German inflation could rise to 2pc in January due to higher energy prices, the Bundesbank said yesterday, hitting the European Central Bank's elusive target for the first time in four years.
It could have major implications for official interest rates, with repercussions for hundreds of thousands of Irish borrowers.
Germany's relatively quick inflation pick-up has already increased calls on the ECB to scale back its extensive stimulus measures as real savings rates turn negative and fears mount that the bank would now overshoot its target of close to, but below, 2pc.
Inflation above 2pc would be seen as a danger signal in Germany, and a trigger to tighten monetary policies - including ultimately by raising interest rates.

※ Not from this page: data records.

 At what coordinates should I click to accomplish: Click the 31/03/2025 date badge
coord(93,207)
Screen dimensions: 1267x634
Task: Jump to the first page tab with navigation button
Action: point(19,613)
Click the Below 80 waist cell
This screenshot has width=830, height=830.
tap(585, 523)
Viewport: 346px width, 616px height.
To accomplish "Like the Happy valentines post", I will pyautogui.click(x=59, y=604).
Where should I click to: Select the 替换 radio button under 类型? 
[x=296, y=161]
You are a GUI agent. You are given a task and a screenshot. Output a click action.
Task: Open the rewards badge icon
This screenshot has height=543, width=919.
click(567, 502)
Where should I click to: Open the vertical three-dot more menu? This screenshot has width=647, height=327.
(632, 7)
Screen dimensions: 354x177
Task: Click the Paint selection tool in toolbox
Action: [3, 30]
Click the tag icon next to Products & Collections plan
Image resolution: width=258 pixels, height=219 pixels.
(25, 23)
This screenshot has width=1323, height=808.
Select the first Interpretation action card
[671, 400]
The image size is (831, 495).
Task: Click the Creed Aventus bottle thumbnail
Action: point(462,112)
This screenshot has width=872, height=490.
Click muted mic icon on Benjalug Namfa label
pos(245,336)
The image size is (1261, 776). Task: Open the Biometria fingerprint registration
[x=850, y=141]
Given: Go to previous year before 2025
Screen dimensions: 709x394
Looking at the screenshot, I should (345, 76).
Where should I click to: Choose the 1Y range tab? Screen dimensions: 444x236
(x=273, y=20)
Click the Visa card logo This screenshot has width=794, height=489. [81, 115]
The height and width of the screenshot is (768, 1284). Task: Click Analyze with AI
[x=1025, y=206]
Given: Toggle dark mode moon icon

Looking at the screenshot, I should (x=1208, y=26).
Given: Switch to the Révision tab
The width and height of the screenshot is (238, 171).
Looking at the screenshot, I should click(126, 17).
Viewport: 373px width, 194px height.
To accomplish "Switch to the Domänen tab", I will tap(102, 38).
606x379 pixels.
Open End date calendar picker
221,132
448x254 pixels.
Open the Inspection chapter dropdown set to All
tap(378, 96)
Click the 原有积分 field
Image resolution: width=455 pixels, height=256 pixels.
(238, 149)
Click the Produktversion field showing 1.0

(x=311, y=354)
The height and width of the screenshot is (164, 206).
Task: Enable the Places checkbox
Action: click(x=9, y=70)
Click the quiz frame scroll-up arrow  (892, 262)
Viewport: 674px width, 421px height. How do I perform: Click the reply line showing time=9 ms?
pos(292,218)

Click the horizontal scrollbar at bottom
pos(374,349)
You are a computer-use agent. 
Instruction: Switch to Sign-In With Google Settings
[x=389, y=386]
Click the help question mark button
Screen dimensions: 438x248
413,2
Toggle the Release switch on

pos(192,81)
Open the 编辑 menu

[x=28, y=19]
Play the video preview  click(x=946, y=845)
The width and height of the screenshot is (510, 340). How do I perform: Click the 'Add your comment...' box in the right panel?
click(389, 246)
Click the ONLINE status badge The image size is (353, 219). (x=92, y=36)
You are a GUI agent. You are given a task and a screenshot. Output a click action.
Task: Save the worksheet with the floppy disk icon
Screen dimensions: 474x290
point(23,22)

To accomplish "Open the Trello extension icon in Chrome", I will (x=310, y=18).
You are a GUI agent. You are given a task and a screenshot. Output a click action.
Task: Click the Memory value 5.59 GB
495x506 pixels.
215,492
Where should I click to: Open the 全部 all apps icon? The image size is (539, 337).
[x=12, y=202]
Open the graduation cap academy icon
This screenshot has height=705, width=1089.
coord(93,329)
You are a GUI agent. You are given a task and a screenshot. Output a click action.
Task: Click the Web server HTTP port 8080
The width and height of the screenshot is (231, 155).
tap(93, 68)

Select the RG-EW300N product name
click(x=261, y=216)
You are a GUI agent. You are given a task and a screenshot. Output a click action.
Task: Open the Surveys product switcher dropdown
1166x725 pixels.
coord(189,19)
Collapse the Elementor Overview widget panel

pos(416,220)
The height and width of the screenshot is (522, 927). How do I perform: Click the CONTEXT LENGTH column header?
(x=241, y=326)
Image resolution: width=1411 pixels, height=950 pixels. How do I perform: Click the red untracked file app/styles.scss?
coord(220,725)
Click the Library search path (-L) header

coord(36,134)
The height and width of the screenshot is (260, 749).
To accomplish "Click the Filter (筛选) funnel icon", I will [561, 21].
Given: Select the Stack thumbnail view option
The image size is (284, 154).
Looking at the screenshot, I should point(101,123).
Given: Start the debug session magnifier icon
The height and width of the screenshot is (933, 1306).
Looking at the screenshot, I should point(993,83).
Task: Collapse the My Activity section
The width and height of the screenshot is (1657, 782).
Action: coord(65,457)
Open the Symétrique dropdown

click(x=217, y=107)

However, elsewhere in the eurozone, including in Ireland, Cyprus, Greece and Italy, price growth is either negative or just above zero - levels that would traditionally be seen to justify looser money supply.
In Ireland, Spain, Italy and elsewhere, the current official ECB interest rate - which is at an all-time low of 0pc - has helped keep borrowing costs low for tens of thousands of borrowers who might otherwise have been tipped into default after the crash.
This includes many homeowners who bought at the top of the market here but have benefited from cheap tracker mortgages.
As a result, pressure from Germany to tighten ECB policy could hurt the wider eurozone recovery.
The ECB has pushed back, arguing that it looks at inflation across the eurozone, not just one member, and it needs to see a broad-based, sustained rise in prices before lowering its guard.
"Due to a considerable increase in the daily average prices of oil products, the (inflation) rate could well reach 2pc in January," the Bundesbank said in its monthly report.
Inflation was 1.1pc across the 19-member eurozone in December and 1.7pc in Germany, the bloc's biggest economy and also home to the ECB.
The ECB has already agreed to scale back its monthly bond purchases by a quarter from April but also extended the program until the end of 2017.
An ECB survey last week also showed that underlying inflation, a key indicator watched by rate setters, will remain weak for the years to come, suggesting that the ECB is still far away from reducing its unprecedented stimulus measures.
Meanwhile, the Bank of England will leave its record-low interest rates and other stimulus measures unchanged at least until 2019, even though it is likely to revise up its 2017 growth predictions again next week, a Reuters poll found.
All but one of the 67 economists polled by Reuters in the last few days said the Bank would keep its policy unchanged when it announces the outcome of the latest meeting of its rate-setters on February 2.
After Britain voted last June to leave the European Union, the bank cut borrowing costs to a record low of 0.25pc and restarted its quantitative easing program as it responded to initial signs that the economy was slowing sharply.
But the economy has so far fared much better than feared, and two-thirds of the respondents in the Reuters poll said the bank would raise its growth forecasts again in its latest quarterly inflation report. The others said they would be left unaltered.